Exercise prompt: Return the rows in the stretch from the line containing "Describe the element at coordinates (911, 43)" through the line containing "at (286, 187).", reproducing each one character for character.

start

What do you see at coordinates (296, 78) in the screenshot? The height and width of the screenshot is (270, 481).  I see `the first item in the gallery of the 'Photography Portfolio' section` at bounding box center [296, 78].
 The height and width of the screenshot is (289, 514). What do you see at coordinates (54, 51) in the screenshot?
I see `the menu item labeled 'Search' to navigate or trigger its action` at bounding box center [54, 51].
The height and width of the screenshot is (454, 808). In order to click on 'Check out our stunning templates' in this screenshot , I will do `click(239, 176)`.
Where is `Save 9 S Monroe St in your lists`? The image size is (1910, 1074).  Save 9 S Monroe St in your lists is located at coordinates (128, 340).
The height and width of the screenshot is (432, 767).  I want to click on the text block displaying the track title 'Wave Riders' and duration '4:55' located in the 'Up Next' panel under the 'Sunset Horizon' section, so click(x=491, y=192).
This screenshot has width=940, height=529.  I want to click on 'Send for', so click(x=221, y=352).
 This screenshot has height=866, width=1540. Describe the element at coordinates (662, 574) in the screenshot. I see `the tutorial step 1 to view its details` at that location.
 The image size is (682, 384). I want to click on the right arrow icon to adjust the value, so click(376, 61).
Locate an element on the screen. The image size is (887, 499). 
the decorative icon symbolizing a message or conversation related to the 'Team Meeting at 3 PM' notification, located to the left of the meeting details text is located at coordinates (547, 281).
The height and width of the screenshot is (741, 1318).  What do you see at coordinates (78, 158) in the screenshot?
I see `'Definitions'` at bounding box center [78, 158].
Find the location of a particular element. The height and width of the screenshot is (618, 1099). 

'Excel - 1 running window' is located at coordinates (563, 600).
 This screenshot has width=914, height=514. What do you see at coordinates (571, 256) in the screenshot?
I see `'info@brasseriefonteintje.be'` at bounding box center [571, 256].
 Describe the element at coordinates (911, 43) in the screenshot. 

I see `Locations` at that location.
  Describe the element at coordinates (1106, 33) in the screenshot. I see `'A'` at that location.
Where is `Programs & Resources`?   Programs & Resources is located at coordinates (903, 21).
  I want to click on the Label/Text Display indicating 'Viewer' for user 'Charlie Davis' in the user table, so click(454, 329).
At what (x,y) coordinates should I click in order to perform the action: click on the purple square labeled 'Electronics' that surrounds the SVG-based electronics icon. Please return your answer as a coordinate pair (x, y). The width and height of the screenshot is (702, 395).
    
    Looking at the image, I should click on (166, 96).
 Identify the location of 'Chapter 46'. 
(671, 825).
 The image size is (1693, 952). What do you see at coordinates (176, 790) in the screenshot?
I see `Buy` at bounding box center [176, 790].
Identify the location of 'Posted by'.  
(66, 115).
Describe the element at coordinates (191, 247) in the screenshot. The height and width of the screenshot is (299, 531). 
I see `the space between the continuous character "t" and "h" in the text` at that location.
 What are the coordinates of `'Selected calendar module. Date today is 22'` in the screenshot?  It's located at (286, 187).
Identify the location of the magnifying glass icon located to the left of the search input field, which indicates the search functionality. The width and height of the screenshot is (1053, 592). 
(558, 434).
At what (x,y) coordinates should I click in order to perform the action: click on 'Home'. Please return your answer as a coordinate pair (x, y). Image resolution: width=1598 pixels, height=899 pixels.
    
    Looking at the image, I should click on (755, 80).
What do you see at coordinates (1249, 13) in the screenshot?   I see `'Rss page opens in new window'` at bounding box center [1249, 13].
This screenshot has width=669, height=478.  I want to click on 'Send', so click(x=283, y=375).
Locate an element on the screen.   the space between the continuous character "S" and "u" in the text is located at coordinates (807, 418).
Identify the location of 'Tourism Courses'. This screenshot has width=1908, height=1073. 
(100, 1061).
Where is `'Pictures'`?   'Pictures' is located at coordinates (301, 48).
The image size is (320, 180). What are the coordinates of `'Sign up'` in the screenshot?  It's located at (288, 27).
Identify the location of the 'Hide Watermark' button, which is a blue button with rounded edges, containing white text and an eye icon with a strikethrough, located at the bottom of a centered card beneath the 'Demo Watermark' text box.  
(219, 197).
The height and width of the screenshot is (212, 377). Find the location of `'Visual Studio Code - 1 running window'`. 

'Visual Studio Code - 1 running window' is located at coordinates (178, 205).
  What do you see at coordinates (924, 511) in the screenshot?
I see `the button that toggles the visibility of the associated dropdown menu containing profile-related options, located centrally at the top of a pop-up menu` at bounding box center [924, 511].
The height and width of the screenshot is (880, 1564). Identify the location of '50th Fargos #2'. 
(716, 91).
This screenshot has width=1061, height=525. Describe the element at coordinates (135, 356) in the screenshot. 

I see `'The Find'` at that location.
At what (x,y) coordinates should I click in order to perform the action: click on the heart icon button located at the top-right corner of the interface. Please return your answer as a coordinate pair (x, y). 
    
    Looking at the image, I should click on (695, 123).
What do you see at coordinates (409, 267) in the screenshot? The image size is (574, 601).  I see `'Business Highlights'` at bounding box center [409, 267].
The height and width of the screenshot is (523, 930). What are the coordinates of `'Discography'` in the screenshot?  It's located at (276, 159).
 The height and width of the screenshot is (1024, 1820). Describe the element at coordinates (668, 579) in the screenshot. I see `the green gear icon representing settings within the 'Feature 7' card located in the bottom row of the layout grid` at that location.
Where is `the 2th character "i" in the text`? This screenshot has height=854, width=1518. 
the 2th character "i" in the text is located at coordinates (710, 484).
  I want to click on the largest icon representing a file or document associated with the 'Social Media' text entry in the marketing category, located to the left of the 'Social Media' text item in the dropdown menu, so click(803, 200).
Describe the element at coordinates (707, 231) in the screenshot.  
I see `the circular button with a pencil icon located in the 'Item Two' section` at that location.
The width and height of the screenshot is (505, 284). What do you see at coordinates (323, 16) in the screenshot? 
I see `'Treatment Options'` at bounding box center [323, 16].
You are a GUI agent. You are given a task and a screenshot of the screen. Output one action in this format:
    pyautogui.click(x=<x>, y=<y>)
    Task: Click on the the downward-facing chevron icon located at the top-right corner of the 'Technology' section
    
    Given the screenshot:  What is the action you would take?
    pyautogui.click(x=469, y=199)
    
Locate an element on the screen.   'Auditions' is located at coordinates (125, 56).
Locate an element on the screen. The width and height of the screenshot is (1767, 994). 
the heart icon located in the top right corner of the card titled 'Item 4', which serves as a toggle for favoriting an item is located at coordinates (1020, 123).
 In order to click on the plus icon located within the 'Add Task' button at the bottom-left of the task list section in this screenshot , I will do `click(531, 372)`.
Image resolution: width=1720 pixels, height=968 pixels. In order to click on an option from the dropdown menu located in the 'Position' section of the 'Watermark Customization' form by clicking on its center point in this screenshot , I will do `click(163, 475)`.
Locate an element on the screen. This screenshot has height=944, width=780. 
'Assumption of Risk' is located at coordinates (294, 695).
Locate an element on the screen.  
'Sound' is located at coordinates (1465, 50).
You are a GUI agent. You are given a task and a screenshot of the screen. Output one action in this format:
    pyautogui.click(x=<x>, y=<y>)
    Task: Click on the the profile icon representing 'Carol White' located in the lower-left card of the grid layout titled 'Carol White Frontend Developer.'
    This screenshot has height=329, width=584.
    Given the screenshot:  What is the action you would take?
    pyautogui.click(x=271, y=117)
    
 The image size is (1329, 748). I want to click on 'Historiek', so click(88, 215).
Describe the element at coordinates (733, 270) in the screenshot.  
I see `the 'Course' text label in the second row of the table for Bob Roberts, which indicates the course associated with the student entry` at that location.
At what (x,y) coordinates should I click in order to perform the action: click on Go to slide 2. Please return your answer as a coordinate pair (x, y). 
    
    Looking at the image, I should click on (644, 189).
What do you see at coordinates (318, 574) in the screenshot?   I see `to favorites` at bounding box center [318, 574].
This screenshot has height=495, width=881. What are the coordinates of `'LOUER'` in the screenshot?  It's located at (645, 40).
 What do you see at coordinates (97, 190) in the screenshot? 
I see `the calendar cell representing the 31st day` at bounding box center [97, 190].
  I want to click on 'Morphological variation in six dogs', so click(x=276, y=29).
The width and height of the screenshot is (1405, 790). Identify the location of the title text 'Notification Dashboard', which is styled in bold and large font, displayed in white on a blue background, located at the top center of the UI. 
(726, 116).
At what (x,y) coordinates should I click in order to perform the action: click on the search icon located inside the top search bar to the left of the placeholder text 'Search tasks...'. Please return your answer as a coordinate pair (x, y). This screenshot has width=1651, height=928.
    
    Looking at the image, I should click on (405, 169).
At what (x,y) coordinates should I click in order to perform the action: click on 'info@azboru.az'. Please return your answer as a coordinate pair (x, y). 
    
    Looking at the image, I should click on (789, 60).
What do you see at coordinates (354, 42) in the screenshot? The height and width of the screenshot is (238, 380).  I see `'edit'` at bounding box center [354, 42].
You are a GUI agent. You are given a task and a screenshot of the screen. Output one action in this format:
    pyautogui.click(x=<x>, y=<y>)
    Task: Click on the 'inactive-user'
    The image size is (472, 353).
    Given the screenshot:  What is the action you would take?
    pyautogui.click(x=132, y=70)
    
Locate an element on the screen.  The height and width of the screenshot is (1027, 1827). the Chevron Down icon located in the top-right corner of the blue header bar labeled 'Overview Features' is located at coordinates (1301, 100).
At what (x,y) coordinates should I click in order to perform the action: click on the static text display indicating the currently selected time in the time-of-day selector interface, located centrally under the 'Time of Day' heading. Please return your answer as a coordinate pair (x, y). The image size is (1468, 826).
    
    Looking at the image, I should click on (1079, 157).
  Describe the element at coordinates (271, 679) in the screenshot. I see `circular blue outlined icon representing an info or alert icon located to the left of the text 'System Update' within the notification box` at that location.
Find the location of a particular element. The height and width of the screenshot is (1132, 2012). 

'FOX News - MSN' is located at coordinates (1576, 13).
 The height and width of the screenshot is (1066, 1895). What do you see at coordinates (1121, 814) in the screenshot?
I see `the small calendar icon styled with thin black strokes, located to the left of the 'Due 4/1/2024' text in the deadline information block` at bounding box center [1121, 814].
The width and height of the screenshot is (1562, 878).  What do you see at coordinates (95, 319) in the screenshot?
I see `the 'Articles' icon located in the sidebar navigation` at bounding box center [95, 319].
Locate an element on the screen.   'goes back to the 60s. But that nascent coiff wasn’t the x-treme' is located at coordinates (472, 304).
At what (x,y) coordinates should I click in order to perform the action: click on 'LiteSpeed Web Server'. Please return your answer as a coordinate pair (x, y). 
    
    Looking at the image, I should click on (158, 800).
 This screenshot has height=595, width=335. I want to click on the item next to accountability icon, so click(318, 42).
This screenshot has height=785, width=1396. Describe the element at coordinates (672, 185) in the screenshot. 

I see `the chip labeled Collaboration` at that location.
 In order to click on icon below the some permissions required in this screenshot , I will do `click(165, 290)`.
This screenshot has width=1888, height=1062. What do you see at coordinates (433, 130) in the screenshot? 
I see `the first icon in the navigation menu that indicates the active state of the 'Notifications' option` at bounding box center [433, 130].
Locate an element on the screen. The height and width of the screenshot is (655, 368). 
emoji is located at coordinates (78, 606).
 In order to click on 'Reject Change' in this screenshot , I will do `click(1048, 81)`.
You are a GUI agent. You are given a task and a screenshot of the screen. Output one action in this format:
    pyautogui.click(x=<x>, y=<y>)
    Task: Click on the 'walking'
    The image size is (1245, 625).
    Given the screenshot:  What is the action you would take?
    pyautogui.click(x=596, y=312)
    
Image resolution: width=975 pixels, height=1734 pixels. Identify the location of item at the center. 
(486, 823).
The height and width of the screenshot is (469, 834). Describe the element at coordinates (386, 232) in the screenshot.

end

Solution to this task:
 Describe the element at coordinates (911, 43) in the screenshot. 

I see `Locations` at that location.
  Describe the element at coordinates (1106, 33) in the screenshot. I see `'A'` at that location.
Where is `Programs & Resources`?   Programs & Resources is located at coordinates (903, 21).
  I want to click on the Label/Text Display indicating 'Viewer' for user 'Charlie Davis' in the user table, so click(454, 329).
At what (x,y) coordinates should I click in order to perform the action: click on the purple square labeled 'Electronics' that surrounds the SVG-based electronics icon. Please return your answer as a coordinate pair (x, y). The width and height of the screenshot is (702, 395).
    
    Looking at the image, I should click on (166, 96).
 Identify the location of 'Chapter 46'. 
(671, 825).
 The image size is (1693, 952). What do you see at coordinates (176, 790) in the screenshot?
I see `Buy` at bounding box center [176, 790].
Identify the location of 'Posted by'.  
(66, 115).
Describe the element at coordinates (191, 247) in the screenshot. The height and width of the screenshot is (299, 531). 
I see `the space between the continuous character "t" and "h" in the text` at that location.
 What are the coordinates of `'Selected calendar module. Date today is 22'` in the screenshot?  It's located at (286, 187).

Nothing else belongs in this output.